# CHALLENGES
#1 Answer each question about the article on North Korea and the United States, one line per answer, marked (a), (b), (c).
(a) Besides nuclear weapons, what two US actions does the article compare North Korea's threat against?
(b) How many US marines and sailors landed on Kanghwa beach in 1871?
(c) How many forts did that force destroy?
#2 Turn the paragraph of the article on North Korea and the United States that begins "The history between Korea and the United States" into a short bulleted list that keeps its main facts.

# QUOTED TEXT
───

North Korea and the United States: Will the Real Aggressor Please Stand Down?
US political leaders and media pundits trumpet North Korea’s recent testing of missiles and nuclear weapons as a great threat. But the US mass media do not tell the whole story. Without the context of history and current events, the actions of North Korea look insane, but when put in context we find that the United States is pushing North Korea on this path. North Korea is really not a significant threat compared to what the United States is doing with nuclear weapons, the Asia Pivot and war games off the Korean coast. In this article, we seek greater understanding by putting ourselves in the place of North Korea.
Historical Context: Korea, a Pawn for Big Power, Brutalized by the United States
The history between Korea and the United States goes back to the late 1800s when the US had completed its manifest destiny across North America and was beginning to build a global empire. In 1871, more than 700 US marines and sailors landed on Kanghwa beach in west Korea, seeking to begin US colonization (a smaller US invasion occurred in 1866). They destroyed five forts, inflicting as many as 650 Korean casualties. The US withdrew, realizing it would need a much larger force to succeed, but this was the largest military force to land outside the Americas until the 1898 war in the Philippines. S. Brian Willson reports that this invasion is still discussed in North Korea, but it has been erased from the history in South Korea as well as in the United States.

───

# SOURCE MATERIAL

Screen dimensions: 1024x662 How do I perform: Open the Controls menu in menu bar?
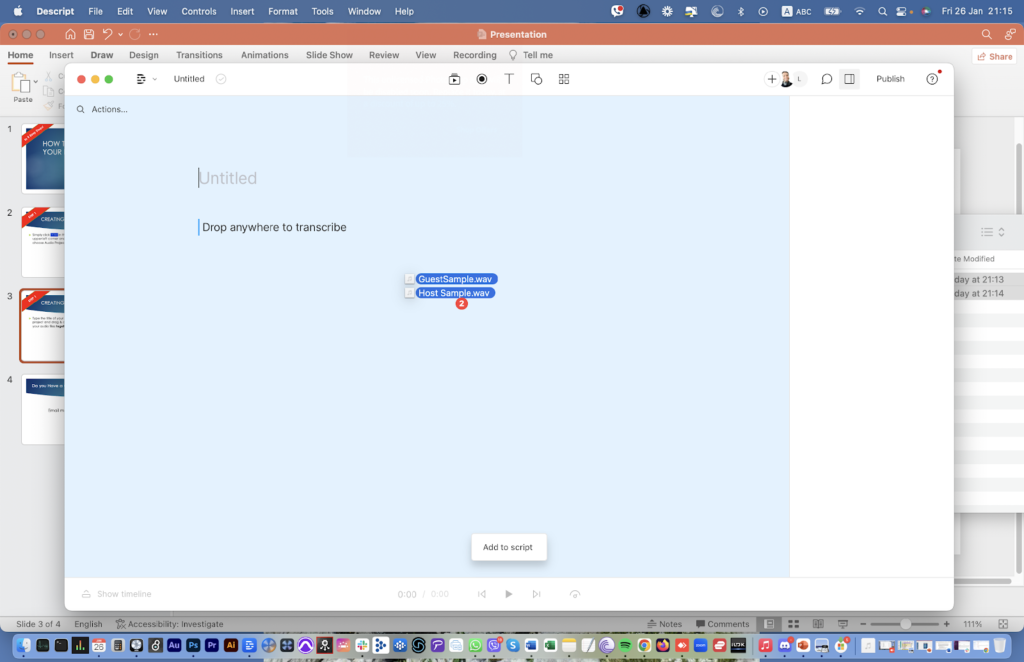199,11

───

# LIST OF SOLUTIONS
#1
(a) The Asia Pivot and war games off the Korean coast.
(b) More than 700.
(c) Five.

#2
- Korea–US history goes back to the late 1800s, when the US had completed its manifest destiny across North America and was beginning to build a global empire.
- In 1871, more than 700 US marines and sailors landed on Kanghwa beach in west Korea, seeking to begin US colonization. A smaller US invasion had occurred in 1866.
- They destroyed five forts and inflicted as many as 650 Korean casualties.
- The US withdrew, realizing it would need a much larger force to succeed.
- Until the 1898 war in the Philippines, this was the largest US military force to land outside the Americas.
- According to S. Brian Willson, the invasion is still discussed in North Korea but has been erased from history in South Korea and the United States.